Smithsonian to feature local artist David Eichenberg's 'The Duchess of Toledo'

By Lauren Lowrey - bio | email

Updated by Kate Oatis - email

TOLEDO, OH (WTOL) - A local artist and sculptor has become a finalist in the most prestigious portrait competition in the country. David Eichenberg's portrait, The Duchess of Toledo, will be featured in the Smithsonian Institute's National Portrait Gallery, from Oct. 22 to Aug. 10, 2010.

It's an honor few artists enjoy. In fact, 3,300 artists submitted one portrait. In the end, Eichenberg was one of just 49 chosen.

"It is the biggest portrait show in the United States, so it is a big honor," says Eichenberg.

Eichenberg got his start at the University of Toledo and from there, began sculpting and painting. He worked on his craft by, "helping other artists. They'd get a commission (to do work). I'd make molds for them if it was a casting, weld for them -- do anything for them I possibly could."

Eichenberg quickly learned that working for other artists inhibited him from working on his own projects. Only in the last few years has he been able to develop his craft. Indeed, he moved into portraiture relatively recently, taking photos and recreating them in paint.

The portrait Eichenberg submitted to the Smithsonian competition is just the fourth he's ever painted. The subject is his daughter Eden, sucking her pacifier.

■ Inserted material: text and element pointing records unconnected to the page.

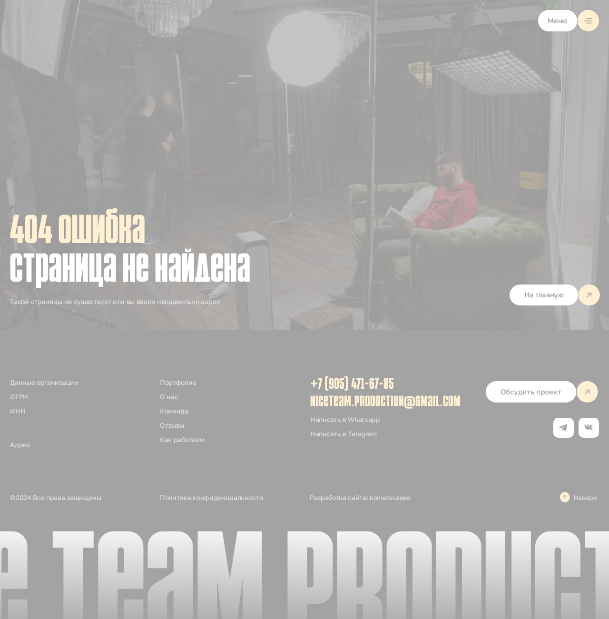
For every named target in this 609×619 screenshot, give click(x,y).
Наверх (585, 497)
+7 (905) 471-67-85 (352, 385)
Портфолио (178, 382)
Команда (174, 411)
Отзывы (172, 425)
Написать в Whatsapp (345, 419)
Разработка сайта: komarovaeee (360, 497)
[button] (568, 20)
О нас (169, 397)
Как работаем (182, 439)
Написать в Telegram (343, 434)
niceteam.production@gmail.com (385, 402)
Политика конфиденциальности (211, 497)
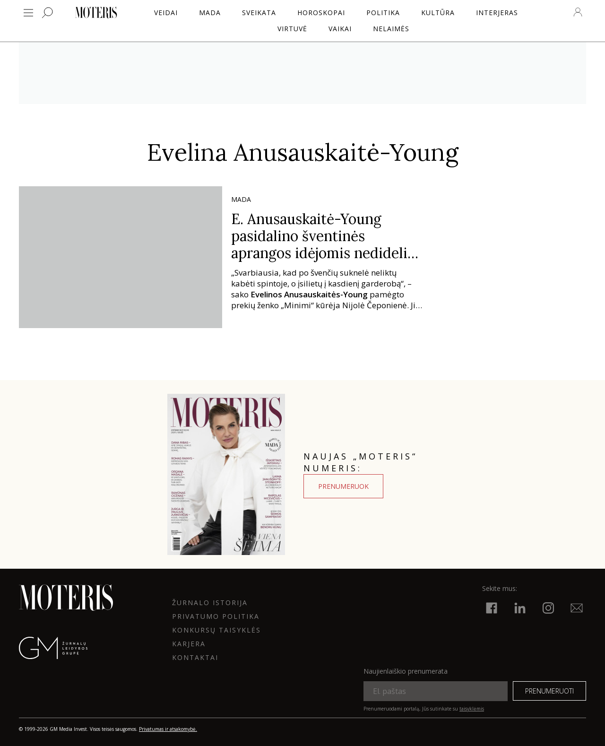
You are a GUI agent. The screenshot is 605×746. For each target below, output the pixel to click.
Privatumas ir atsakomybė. (168, 729)
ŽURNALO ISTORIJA (210, 602)
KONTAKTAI (195, 657)
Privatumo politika (215, 616)
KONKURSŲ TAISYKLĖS (216, 629)
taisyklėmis (471, 708)
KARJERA (189, 643)
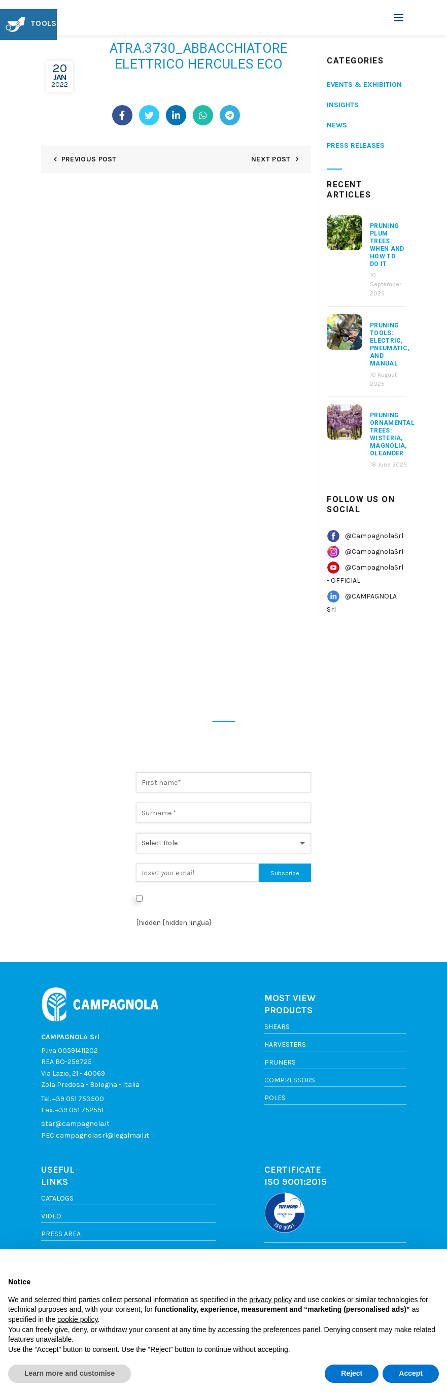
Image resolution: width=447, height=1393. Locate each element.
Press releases (356, 145)
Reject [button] (351, 1373)
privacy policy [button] (270, 1300)
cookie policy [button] (77, 1319)
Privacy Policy (159, 909)
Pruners (280, 1062)
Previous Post (89, 159)
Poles (275, 1097)
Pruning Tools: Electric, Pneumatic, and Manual (389, 344)
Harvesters (285, 1044)
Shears (277, 1026)
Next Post (271, 159)
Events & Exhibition (364, 84)
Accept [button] (411, 1373)
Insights (343, 105)
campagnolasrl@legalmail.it (102, 1135)
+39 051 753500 (78, 1098)
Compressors (289, 1080)
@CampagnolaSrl (374, 536)
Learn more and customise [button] (69, 1373)
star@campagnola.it (75, 1123)
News (337, 125)
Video (51, 1216)
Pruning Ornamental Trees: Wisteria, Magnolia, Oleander (392, 434)
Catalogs (57, 1198)
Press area (61, 1234)
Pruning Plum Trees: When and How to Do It (387, 245)
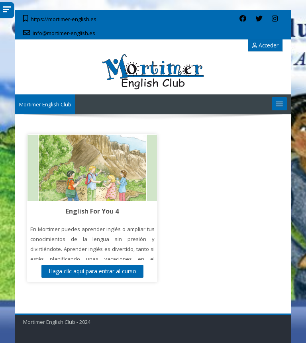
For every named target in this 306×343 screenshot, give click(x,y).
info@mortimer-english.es (64, 33)
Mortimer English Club (45, 104)
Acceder (265, 45)
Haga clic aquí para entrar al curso (92, 271)
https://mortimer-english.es (63, 19)
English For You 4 (92, 211)
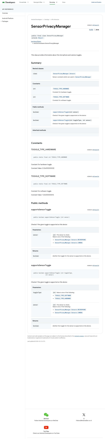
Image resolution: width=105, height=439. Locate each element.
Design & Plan (38, 2)
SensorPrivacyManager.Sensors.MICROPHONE (70, 240)
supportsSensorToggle (61, 112)
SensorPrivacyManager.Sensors (64, 73)
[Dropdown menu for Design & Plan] (44, 2)
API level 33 (96, 150)
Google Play (66, 2)
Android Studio (96, 2)
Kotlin (91, 30)
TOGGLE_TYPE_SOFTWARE (61, 97)
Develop (46, 19)
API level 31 (96, 25)
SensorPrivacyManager (83, 77)
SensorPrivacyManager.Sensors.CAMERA (68, 243)
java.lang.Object (36, 41)
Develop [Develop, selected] (52, 2)
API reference (8, 9)
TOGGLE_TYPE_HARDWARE (61, 89)
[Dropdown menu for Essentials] (28, 2)
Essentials (23, 2)
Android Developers (36, 19)
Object (40, 38)
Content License (79, 336)
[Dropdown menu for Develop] (57, 2)
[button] (12, 21)
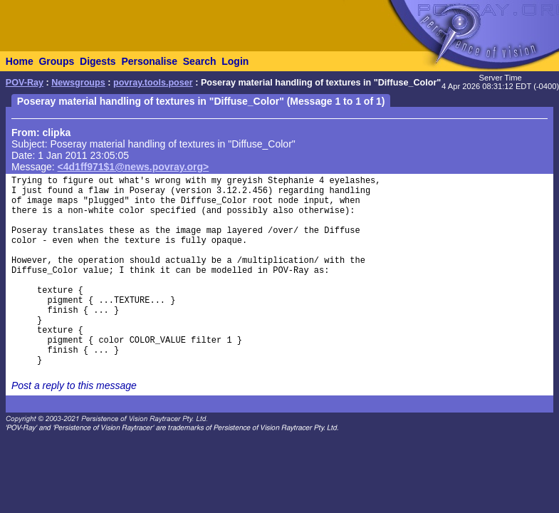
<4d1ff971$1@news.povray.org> (133, 166)
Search (199, 61)
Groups (56, 61)
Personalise (149, 61)
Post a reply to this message (74, 385)
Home (19, 61)
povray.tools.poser (153, 83)
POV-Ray (24, 83)
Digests (98, 61)
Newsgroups (78, 83)
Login (235, 61)
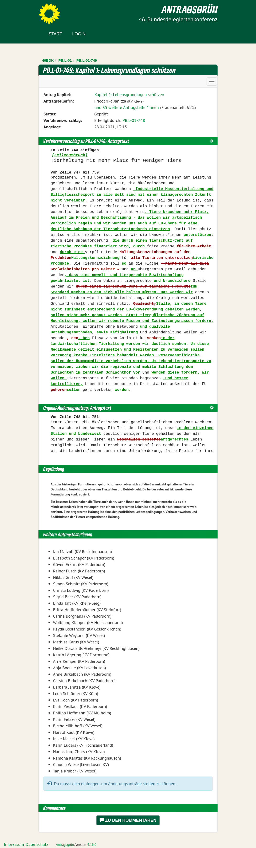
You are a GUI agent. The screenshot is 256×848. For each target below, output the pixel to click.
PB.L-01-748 (134, 120)
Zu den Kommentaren (128, 820)
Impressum (14, 844)
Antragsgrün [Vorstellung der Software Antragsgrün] (65, 844)
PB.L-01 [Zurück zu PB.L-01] (65, 60)
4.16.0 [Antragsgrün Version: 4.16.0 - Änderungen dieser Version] (91, 844)
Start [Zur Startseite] (55, 34)
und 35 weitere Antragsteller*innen (126, 107)
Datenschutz (37, 844)
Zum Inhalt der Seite (21, 12)
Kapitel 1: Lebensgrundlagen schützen (129, 94)
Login (78, 34)
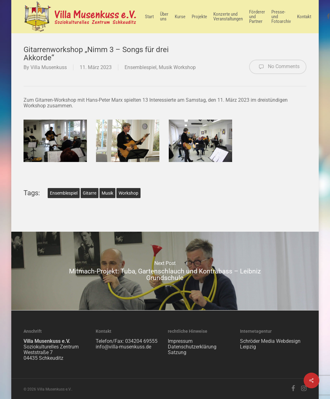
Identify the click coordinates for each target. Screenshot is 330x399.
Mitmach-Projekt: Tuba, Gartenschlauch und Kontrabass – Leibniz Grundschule (165, 271)
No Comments (278, 67)
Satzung (177, 352)
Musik (107, 193)
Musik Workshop (177, 67)
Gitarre (89, 193)
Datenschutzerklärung (192, 347)
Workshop (128, 193)
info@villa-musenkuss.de (123, 347)
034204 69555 (141, 341)
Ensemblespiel (141, 67)
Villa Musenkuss (48, 67)
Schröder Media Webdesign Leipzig (270, 344)
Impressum (180, 341)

The portrait is also filled with symbolism: Eden's pacifier, her beloved pajamas with cats on them. And the skyline in the background is that of Toledo, Spain.

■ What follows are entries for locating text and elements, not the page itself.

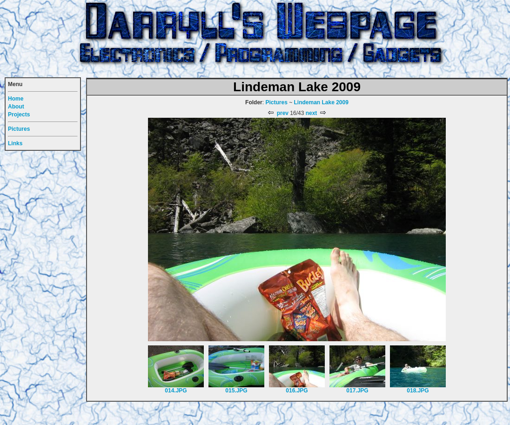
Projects (19, 114)
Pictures (276, 102)
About (16, 106)
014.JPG (176, 390)
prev (278, 113)
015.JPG (236, 390)
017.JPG (357, 390)
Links (15, 143)
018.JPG (418, 390)
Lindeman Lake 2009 (321, 102)
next (316, 113)
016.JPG (297, 390)
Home (15, 98)
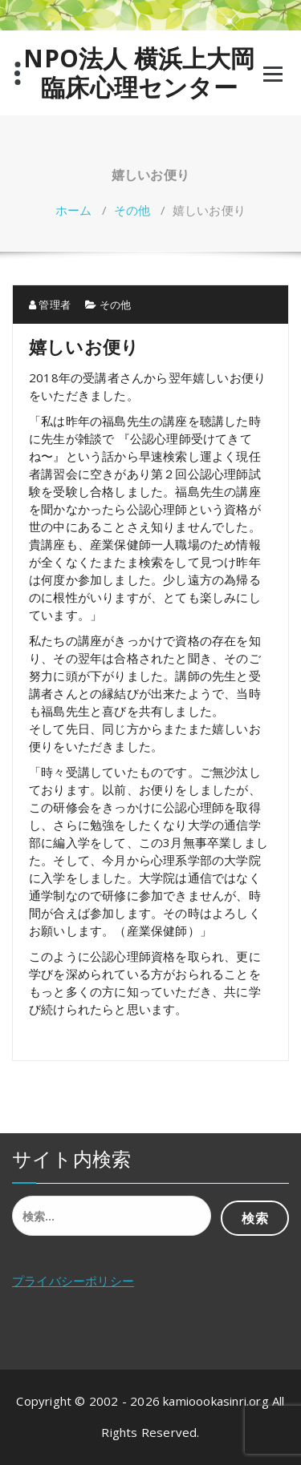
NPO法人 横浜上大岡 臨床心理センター (138, 73)
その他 (132, 210)
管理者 (50, 304)
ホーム (73, 210)
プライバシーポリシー (73, 1281)
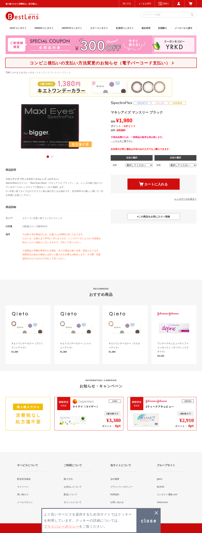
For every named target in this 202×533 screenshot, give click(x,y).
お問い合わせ (117, 502)
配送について (70, 494)
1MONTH (71, 28)
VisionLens (162, 502)
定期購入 (162, 28)
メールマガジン (25, 502)
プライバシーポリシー (121, 487)
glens (159, 479)
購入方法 (127, 3)
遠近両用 (145, 28)
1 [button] (48, 156)
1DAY (18, 28)
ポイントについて (73, 502)
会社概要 (114, 479)
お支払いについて (73, 487)
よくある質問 (145, 3)
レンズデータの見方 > (185, 199)
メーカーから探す (183, 28)
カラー (99, 28)
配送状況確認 (24, 479)
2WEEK (44, 28)
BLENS (160, 487)
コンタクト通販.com (167, 494)
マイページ (22, 487)
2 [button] (52, 156)
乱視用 (125, 28)
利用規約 (114, 494)
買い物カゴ (22, 494)
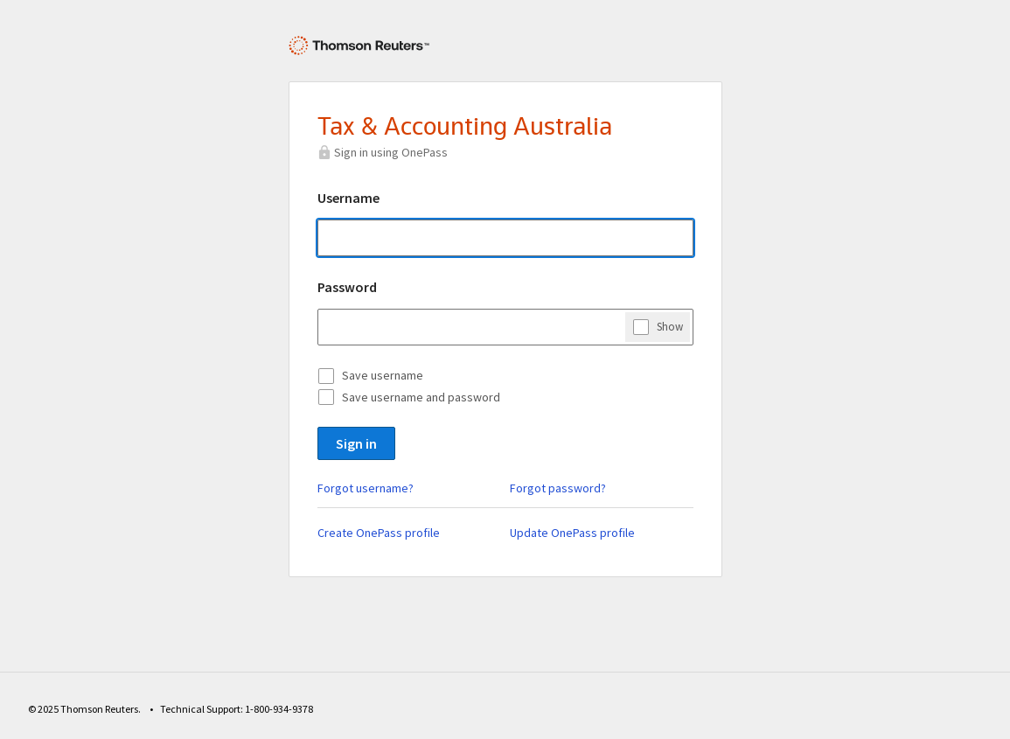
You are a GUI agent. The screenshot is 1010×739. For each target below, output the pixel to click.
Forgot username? (365, 488)
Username (348, 197)
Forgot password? (558, 488)
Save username (382, 375)
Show (670, 326)
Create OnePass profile (378, 532)
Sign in (356, 443)
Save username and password (421, 397)
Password (347, 287)
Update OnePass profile (572, 532)
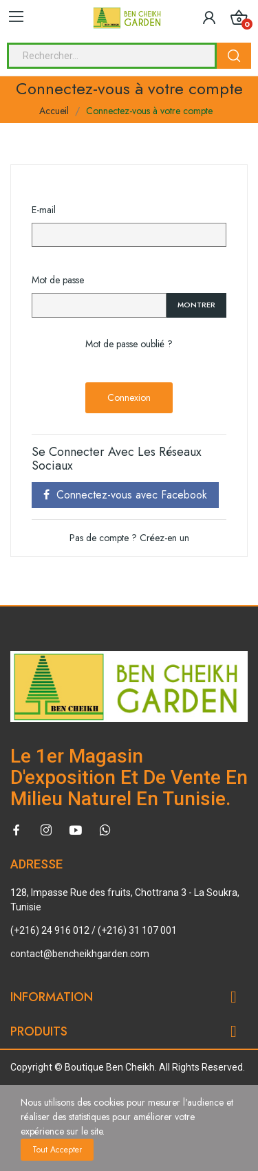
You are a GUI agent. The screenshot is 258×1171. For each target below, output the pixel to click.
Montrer (196, 304)
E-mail (44, 210)
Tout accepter (57, 1149)
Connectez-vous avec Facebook (125, 495)
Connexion (129, 397)
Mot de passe (58, 280)
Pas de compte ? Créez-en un (129, 538)
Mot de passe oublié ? (129, 344)
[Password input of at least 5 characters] (99, 305)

By the way, Eichenberg says the reason Eden was so focused for the photo is that she was watching television, transfixed by Baby Einstein. In fact, it was only after he saw Eden's intensity that he decided to create a portrait, which he calls The Duchess of Toledo.

Eichenberg hopes the competition will raise his profile among art lovers.

"Best case scenario, I get picked up by one or two galleries outside of the area and get some commission work. That would be, by far, the best thing that could happen."

It's estimated that 2 million people will see the portrait while it's on display from October until August of 2010.